CYBV 388 - Cyber Investigations & Forensics
Build an understanding of intrusion detection methodologies, tools, and approaches to incident response. Examine computer forensic principles, including operating system concepts, registry structures, file system concepts, boot process, low-level hardware calls, and file operations.
CYBV474 - Advanced Analytics for Security Operations
Examine how the Python scripting language can be used to support advanced analysis in offensive and defensive security operations. Use hands-on scripting exercises to evaluate the strengths and weaknesses of automated tools to solve complex security-related problems.
INTV 305 - Introduction to Intelligence & Information Operations
INTV 305 will provide a broad overview of the American intelligence systems - collection, analysis, counterintelligence, and covert operations - and demonstrate how these systems work together to provide a "decision advantage" for policy makers. Students will also learn how US adversaries have shifted away from directly challenging American forces and have moved to a less risky hybrid warfare model to achieve their tactical and strategic goals. Students will use a combination of research and critical thinking exercises to gain an understanding of importance of how intelligence is used to inform the decision-making process as well as how to detect and guard against adversarial information operations designed manipulate information to induce decision makers to act against their own best interests.
INTV 314 - National Security Policy
Decision-making structures, processes, and outcomes relevant to American security policy; comparison with major foreign powers.

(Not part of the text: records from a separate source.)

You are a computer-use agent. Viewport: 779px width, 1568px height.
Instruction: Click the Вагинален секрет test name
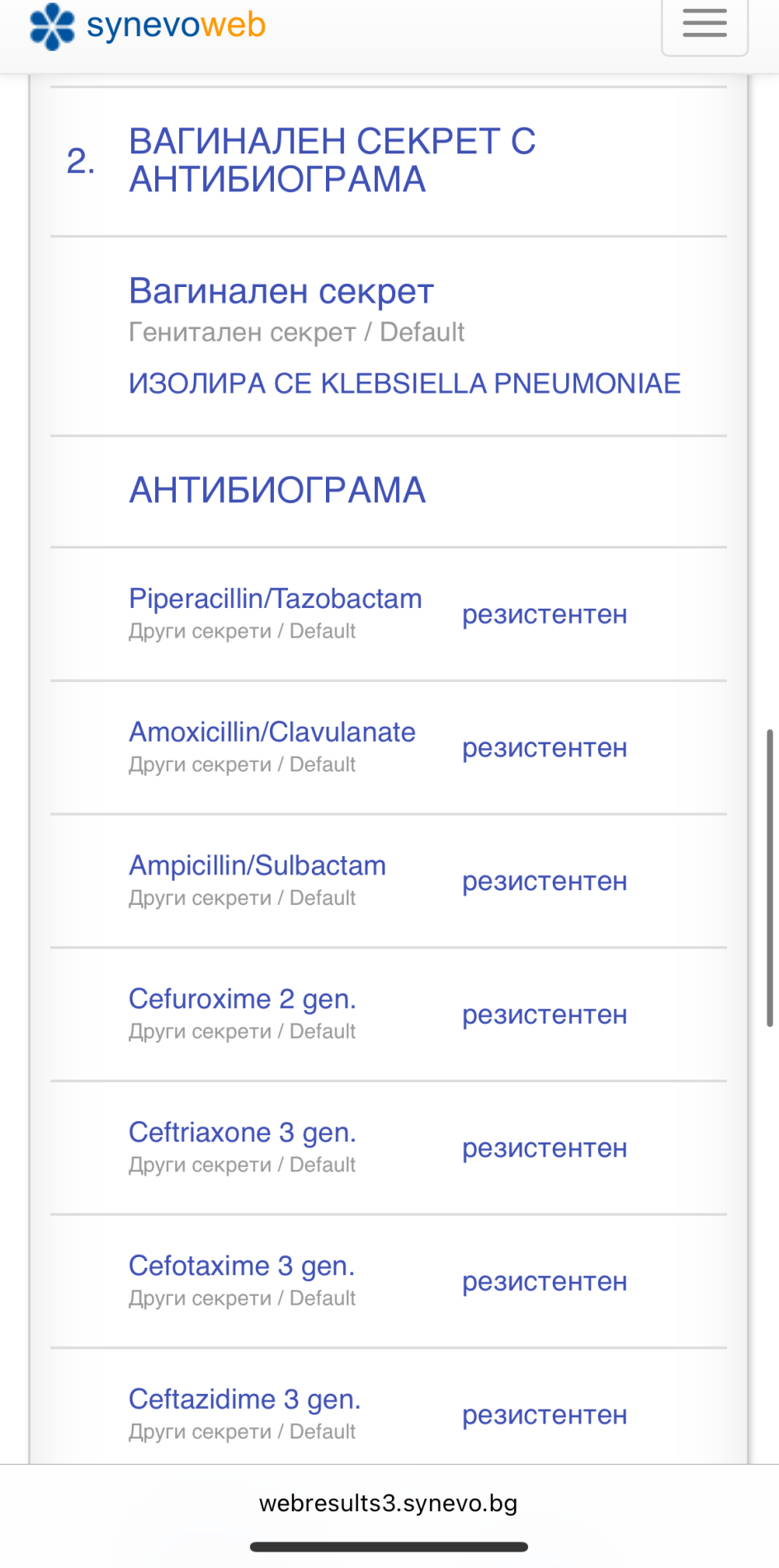[281, 291]
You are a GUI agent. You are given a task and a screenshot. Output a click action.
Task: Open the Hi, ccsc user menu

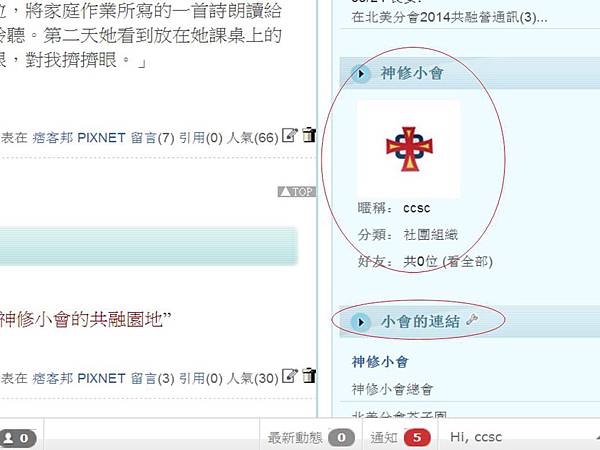(476, 437)
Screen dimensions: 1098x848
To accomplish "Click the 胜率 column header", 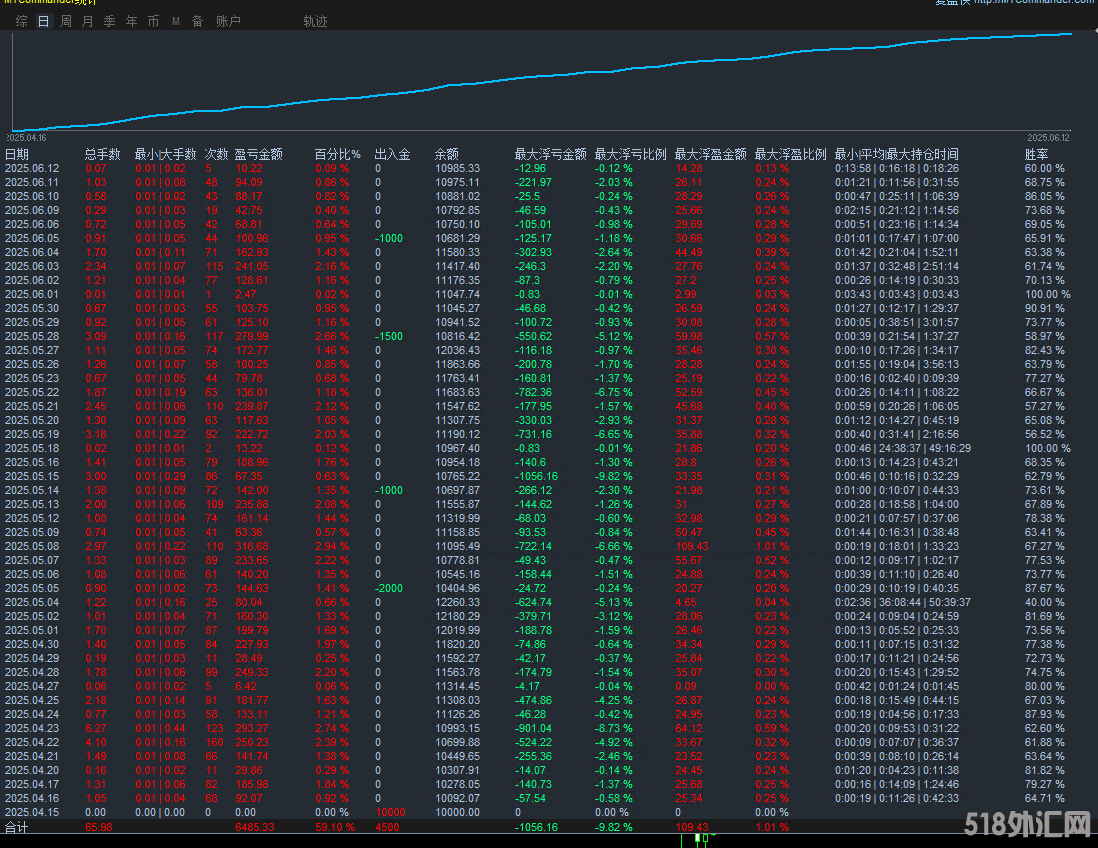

INTV 326 - Introductory Methods of Intelligence Analysis
INTV 326 will provide students with an introduction to Intelligence Analysis and how intelligence professionals can incorporate tradecraft, including critical thinking and structured analytical techniques, to challenge judgements, identify mental mindsets, stimulate creativity, and manage uncertainty within the framework of providing sound assessments to decision-makers at the Strategic, Operational and Tactical level of war. Students will leverage scenario-based exercises to practice employing structured analytical techniques and other analytical methodologies in order to answer a decision maker's critical information requirements.
INTV 350 - Intelligence Collection
INTV350 will provide students with an overview of the five U.S. Intelligence Community recognized intelligence collection disciplines (Signals Intelligence (SIGINT), Human Intelligence (HUMINT), Geospatial Intelligence (GEOINT), Measurement and Signature Intelligence (MASINT), and Open Source Intelligence (OSINT)) in order to understand how to employ collection to answer information and intelligence requirements in support of decision-making and situational understanding. Students will gain insights into the capabilities, limitations and applications of sensors, and discern the functional responsibilities between intelligence analysts, collection managers and decision-makers across the national security enterprise.
INTV 352 - Human Intelligence
INTV 352 will provide students with an introduction to Human Intelligence (HUMINT). This course examines, defines, and applies HUMINT from a conceptual perspective that provides students with an understanding of HUMINT collection methods and an appreciation for the value of HUMINT as a critical enabler for policymaking in peace-time and war, for national security, and for decision-making across the Strategic, Operational and Tactical levels of war. Students will use directed readings, scenario-based exercises, and focused discussion to apply critical thinking towards a final research project.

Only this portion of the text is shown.